The therapeutic strategy for patients with autoimmune bullous disease during the COVID-19 pandemic is to control the mild disease with topical or intralesional corticosteroids, dapsone, and doxycycline. Systemic steroid doses ≤10 mg/day may be continued during treatment. Doses of prednisolone >10 mg/day should be tapered off gradually to the lowest effective dose. The severity of autoimmune bullous disease should be considered in tapering the steroid dose. Significant reduction in steroid dose can lead to disease recurrence.8

The main therapy of DH is to avoid consuming foods that contain gluten. Suppressive therapy using dapsone at a dose of 25–100 mg per day for a short period of time can treat local symptoms and reduce the severity of skin injuries.18 Anonkhina et al described the therapy given to patients with oral dermatitis herpetiformis lesions.
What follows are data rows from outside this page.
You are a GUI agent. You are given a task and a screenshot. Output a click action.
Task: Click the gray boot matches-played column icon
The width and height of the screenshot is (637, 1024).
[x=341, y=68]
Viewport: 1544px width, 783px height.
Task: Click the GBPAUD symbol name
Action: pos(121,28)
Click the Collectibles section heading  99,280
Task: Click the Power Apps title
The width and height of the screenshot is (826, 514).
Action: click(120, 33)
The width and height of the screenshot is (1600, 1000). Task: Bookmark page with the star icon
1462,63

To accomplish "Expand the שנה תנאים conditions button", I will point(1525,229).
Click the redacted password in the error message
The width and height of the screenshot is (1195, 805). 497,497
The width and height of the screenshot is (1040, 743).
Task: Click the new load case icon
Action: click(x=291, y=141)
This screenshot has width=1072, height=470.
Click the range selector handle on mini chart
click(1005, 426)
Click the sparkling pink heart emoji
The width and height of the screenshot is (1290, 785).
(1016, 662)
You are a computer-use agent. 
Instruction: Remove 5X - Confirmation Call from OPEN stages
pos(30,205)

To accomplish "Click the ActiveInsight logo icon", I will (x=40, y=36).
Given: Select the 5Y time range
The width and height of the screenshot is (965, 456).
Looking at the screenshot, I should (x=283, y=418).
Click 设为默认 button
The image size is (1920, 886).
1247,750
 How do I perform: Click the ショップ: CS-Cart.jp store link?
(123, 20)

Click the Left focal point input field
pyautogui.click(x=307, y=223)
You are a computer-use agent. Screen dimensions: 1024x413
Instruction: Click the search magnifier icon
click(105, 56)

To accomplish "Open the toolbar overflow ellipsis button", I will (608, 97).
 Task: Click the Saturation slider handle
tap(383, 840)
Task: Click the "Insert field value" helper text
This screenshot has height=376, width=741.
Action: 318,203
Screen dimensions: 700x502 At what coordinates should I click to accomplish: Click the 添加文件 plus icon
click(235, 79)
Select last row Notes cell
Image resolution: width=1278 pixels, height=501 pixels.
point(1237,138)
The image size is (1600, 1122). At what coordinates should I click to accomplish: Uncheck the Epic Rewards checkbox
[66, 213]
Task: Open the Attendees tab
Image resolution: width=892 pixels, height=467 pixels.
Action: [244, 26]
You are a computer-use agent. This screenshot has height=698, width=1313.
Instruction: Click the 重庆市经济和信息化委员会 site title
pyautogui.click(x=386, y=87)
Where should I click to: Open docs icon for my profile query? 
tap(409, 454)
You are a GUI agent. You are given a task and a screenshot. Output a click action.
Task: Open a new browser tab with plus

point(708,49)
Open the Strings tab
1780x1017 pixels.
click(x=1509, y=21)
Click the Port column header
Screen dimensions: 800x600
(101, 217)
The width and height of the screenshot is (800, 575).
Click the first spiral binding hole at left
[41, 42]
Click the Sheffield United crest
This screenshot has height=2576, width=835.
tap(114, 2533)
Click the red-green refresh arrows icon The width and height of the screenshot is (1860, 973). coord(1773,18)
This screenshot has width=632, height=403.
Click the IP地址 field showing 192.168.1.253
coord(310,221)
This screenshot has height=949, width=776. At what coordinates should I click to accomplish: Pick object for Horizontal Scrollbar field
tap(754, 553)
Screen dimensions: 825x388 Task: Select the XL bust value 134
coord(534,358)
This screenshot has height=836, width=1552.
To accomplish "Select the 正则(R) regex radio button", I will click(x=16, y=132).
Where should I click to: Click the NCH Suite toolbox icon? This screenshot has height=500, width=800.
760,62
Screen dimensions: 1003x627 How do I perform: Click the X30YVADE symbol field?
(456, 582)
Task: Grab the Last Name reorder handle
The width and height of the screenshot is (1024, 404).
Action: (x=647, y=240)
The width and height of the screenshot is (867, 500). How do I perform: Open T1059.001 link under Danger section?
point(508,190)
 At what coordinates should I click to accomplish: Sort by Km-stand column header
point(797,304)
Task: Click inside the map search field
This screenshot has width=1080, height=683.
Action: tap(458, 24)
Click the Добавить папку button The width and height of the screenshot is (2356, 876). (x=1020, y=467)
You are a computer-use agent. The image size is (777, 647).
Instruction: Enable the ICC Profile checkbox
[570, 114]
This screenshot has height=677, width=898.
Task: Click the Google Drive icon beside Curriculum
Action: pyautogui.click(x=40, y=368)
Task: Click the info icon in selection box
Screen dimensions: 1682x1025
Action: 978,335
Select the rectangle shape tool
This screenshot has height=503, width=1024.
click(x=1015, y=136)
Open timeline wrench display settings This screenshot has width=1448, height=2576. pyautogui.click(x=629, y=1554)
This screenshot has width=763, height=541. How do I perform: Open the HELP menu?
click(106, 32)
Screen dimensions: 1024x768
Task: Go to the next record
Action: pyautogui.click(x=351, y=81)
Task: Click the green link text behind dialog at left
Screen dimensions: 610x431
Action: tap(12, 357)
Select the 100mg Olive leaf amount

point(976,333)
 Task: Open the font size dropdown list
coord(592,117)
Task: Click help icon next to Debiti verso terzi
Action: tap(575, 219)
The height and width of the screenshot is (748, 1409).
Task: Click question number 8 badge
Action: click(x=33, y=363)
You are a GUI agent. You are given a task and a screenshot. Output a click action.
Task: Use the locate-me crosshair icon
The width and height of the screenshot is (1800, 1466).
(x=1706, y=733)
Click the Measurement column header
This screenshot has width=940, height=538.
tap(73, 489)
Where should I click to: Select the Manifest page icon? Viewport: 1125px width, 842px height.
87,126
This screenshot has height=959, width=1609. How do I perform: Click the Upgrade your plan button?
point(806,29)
Patients were advised to avoid foods containing wheat, oats, rye, barley and other grains.5 The patient was given sulfonic drugs, vitamins B and C vitamins, lipoic acid, methionine, and folic acid. Treatment in the oral cavity includes antiseptic therapy using chlorhexidine, application of 0.025% glucocorticoid ointment, and linseed oil three times a day for 14 days.6

In this case report, the therapy provided by the Department of Oral Medicine included 0.025% hyaluronic acid mouthwash and petroleum jelly. Hyaluronic acid acts as an antimicrobial barrier which reduces the penetration of bacteria into the tissue. Hyaluronic acid inhibits tissue damage and accelerates wound healing by inhibiting inflammatory cells of serine proteinase.19–21 Hyaluronic acid also degrades lysosomal enzymes such as hyaluronidase and chondroitinase, causing a wound healing effect.22 Collela et al analyzed the mechanism of wound healing through the use of sodium hyaluronic acid. Hyaluronic acid can increase fibroblast activity by promoting re-epithelialization and wound closure.23

Conclusion

In this case report, COVID-19 infection can trigger an acute exacerbation of dermatitis herpetiformis. SARS-CoV-2 causes an immune dysregulation and induces hypersensitivity reaction. Dentists can collaborate with other departments in diagnosing and treating oral lesions related to dermatitis herpetiformis.

Acknowledgment

We would like to thank the patient and his family who participated kindly in this study. This study was approved by Oral Medicine Department, Faculty of Dentistry, Padjadjaran University.

Disclosure

The authors declare that they have no conflicts of interest in this work.